La bande dessinée québécoise est un des seuls médias qui ne soit pas encore corrompu par l’argent, la mode ou le vedettariat. Elle est jeune et presque vierge, tout en étant influencée directement par l’ouverture sur le monde propre à la société québécoise. En ce sens, notre bande dessinée n’est pas soumise à un style, un genre et encore moins à un propos unique.

Le Front Froid lui, veut librement explorer la bande dessinée et la dévoiler au grand jour comme un « jeu éditorial ».

Notre conception du jeu

Sans tomber dans les stéréotypes faciles, nous sommes convaincus que la lecture de la bande dessinée se rapproche du jeu. N’oublions pas qu’outre l’acception ludique du terme « jeu », comme le souligne Roger Caillois dans Les jeux et les hommes, celui-ci est souvent utilisé pour désigner un ensemble, une limite (jeu de cartes, de voiles) mais aussi des idées de liberté et d’invention à l’intérieur de cette limite (jeu d’un acteur)…

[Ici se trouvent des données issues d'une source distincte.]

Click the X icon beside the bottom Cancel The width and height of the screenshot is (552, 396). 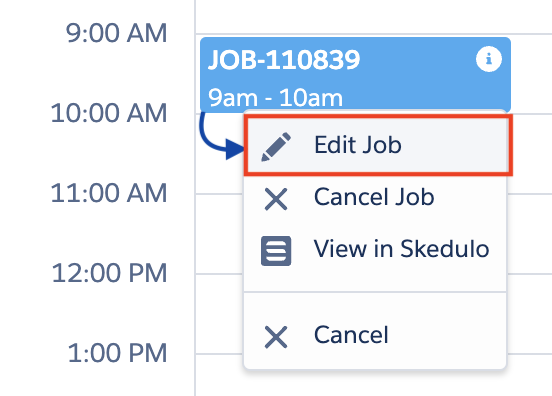pyautogui.click(x=276, y=337)
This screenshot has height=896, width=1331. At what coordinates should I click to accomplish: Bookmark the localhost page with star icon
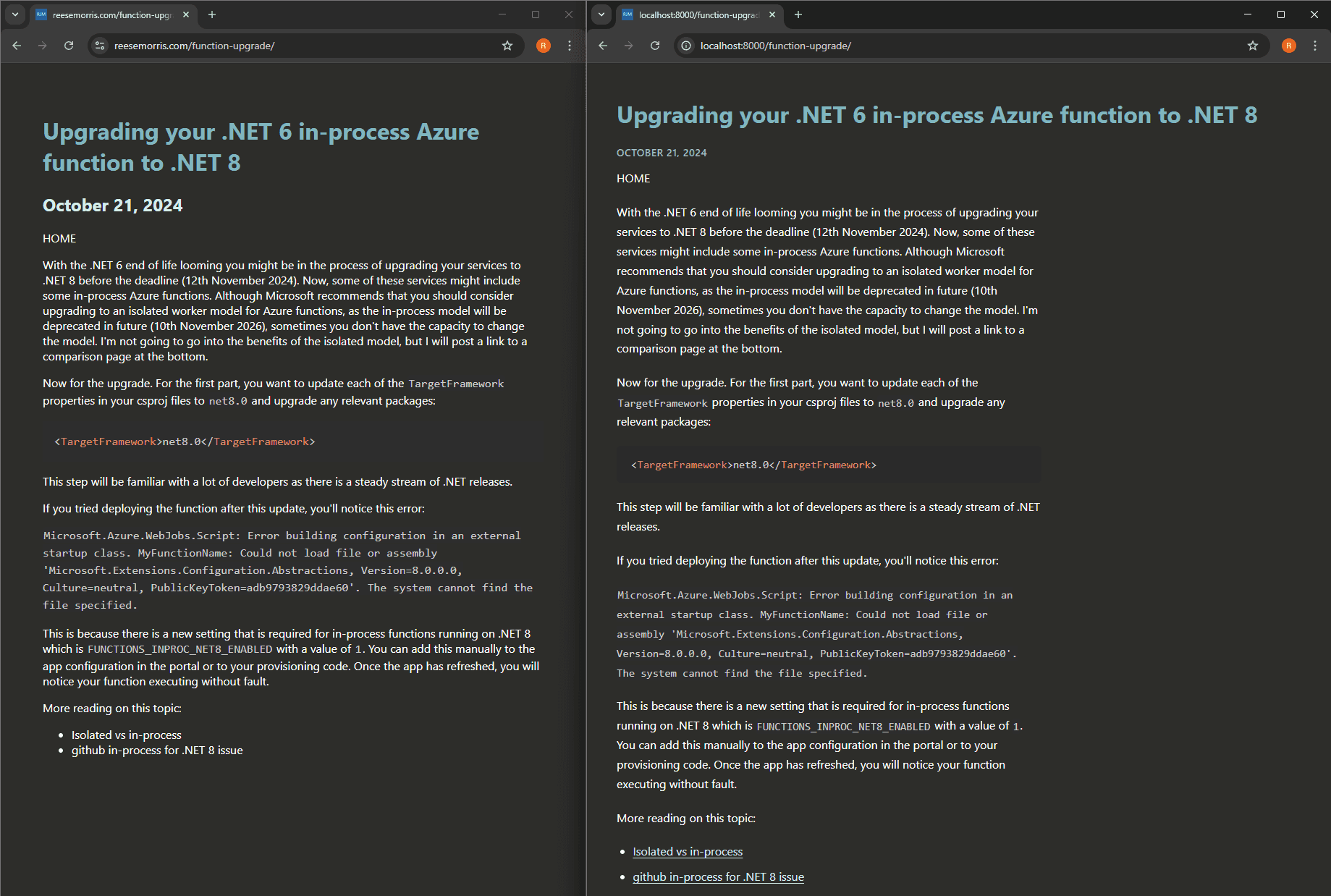click(1253, 46)
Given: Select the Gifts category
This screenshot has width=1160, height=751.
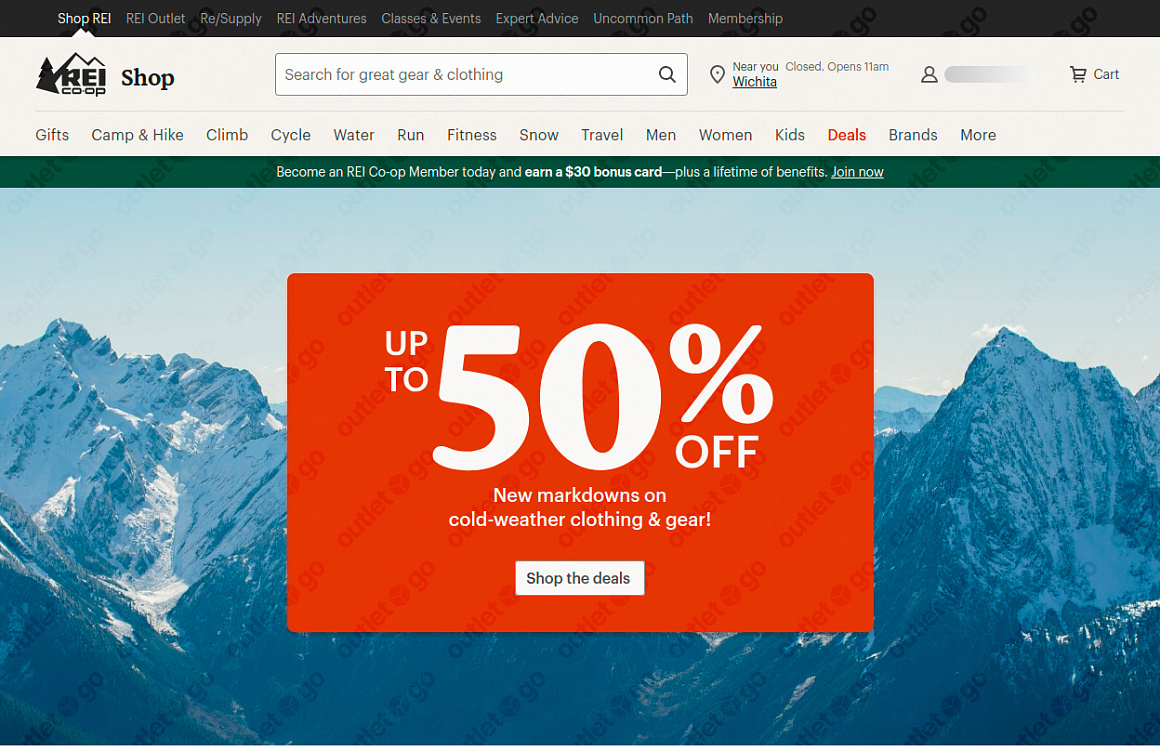Looking at the screenshot, I should pos(52,135).
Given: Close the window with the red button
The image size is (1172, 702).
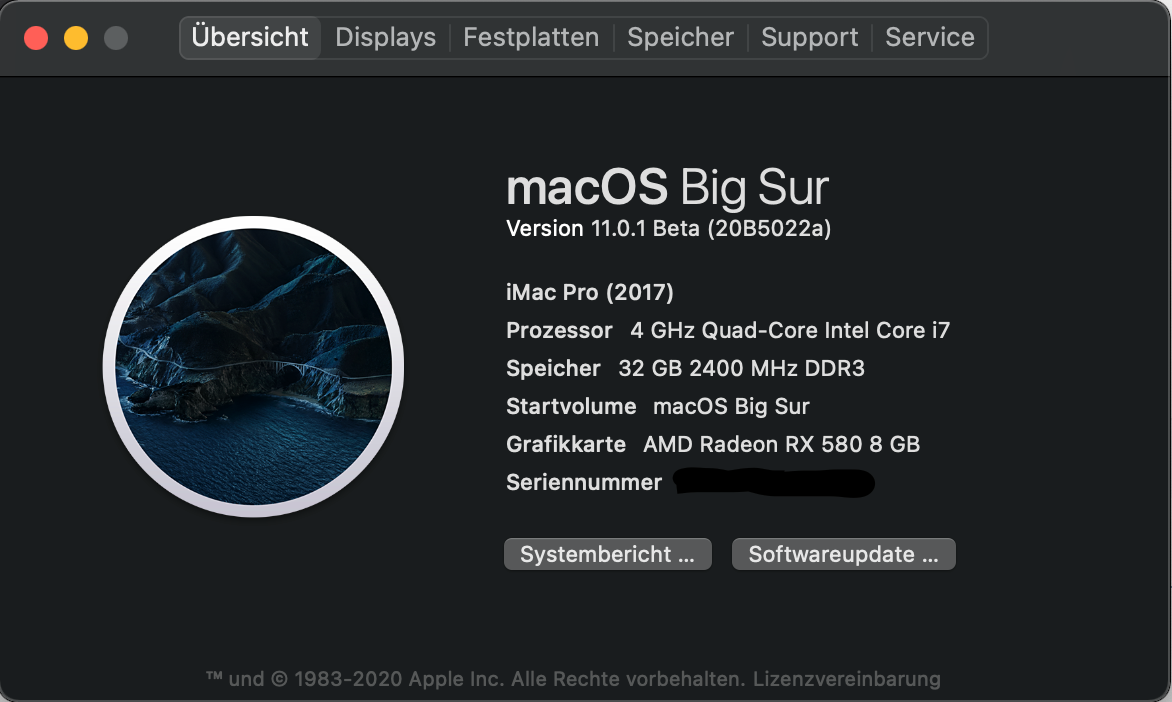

De plus, l’organisation séquentielle de la bande dessinée présente au lecteur une structure qui l’invite à « jouer au jeu de la bande dessinée ». Considérant que le lecteur peut très bien décider de ne pas s’y prêter en ne regardant que les images par exemple, l’acte de lecture de la bande dessinée est un engagement, un acte de complicité entre celui-ci et l’entité créatrice. Dans le même ordre d’idée, le lecteur complice se rapproche de l’entité créatrice en participant à l’enchaînement du récit, en associant cases, dialogues, mouvements pour faire surgir la mimesis… En d’autres mots, nous considérons le lecteur complice comme une sorte de « spectacteur ».

Cette forme de jeu peut d’ailleurs être considérée comme porteuse de ritualité. Retenons aussi que par sa brièveté, la bande dessinée peut permettre au lecteur de vivre une expérience ininterrompue. Cet aspect rituel doit être mis à profit pour faire vivre au lecteur son expérience plus intensément et surtout pour qu’il prenne conscience de l’importance de son rôle dans le jeu.

L’importance éditoriale

Par «éditorial», nous voulons dire que les objets que nous créons sont des ensembles d’idées et de conceptions des mondes possibles qui invitent le lecteur à porter un regard critique sur le présent grâce, entre autres, à la mise en place de mondes éloignés, du moins qui ne s’affirment pas en tant que figuration directe du nôtre. Cette utilisation de mondes éloignés de notre réalité est d’autant plus utile, car elle nous permet de donner une teneur symbolique plus manifeste au récit.

Il existe déjà beaucoup trop d’arts vides pour que nous ayons le luxe de créer des objets qui ne visent qu’à divertir bêtement. Cette hégémonie du divertissement pour le divertissement que nous connaissons présentement a d’ailleurs plongé notre société dans un autisme profond et nous avons chacun et chacune la responsabilité de faire tout ce qui est en notre pouvoir pour en sortir… À l’heure où nous vénérons la première idole venue, et ce, pour le simple fait qu’elle le soit proclamée par nos maîtres à penser des médias, nous devons nous doter de symboles qui soient créés pour d’autres buts que celui de faire du profit sur le dos de la population en manque d’identité.

Un personnage est une fin en soi

Nous considérons le personnage de bande dessinée comme une création qui s’affirme en tant que création et non en tant que costume pouvant être enfilé par n’importe qui. Un interprète ne deviendra jamais plus important qu’un de nos personnages, jamais un de nos personnages ne donnera d’entrevues à la radio ou à la télévision. Nous créons des histoires pour qu’elles existent en tant qu’histoires et non pour qu’elles s’inscrivent dans un système de pensées où le porte-étendard devient plus important que le drapeau lui-même, où des artistes moussent la vente de leurs œuvres en étalant leur petit quotidien insipide au grand jour.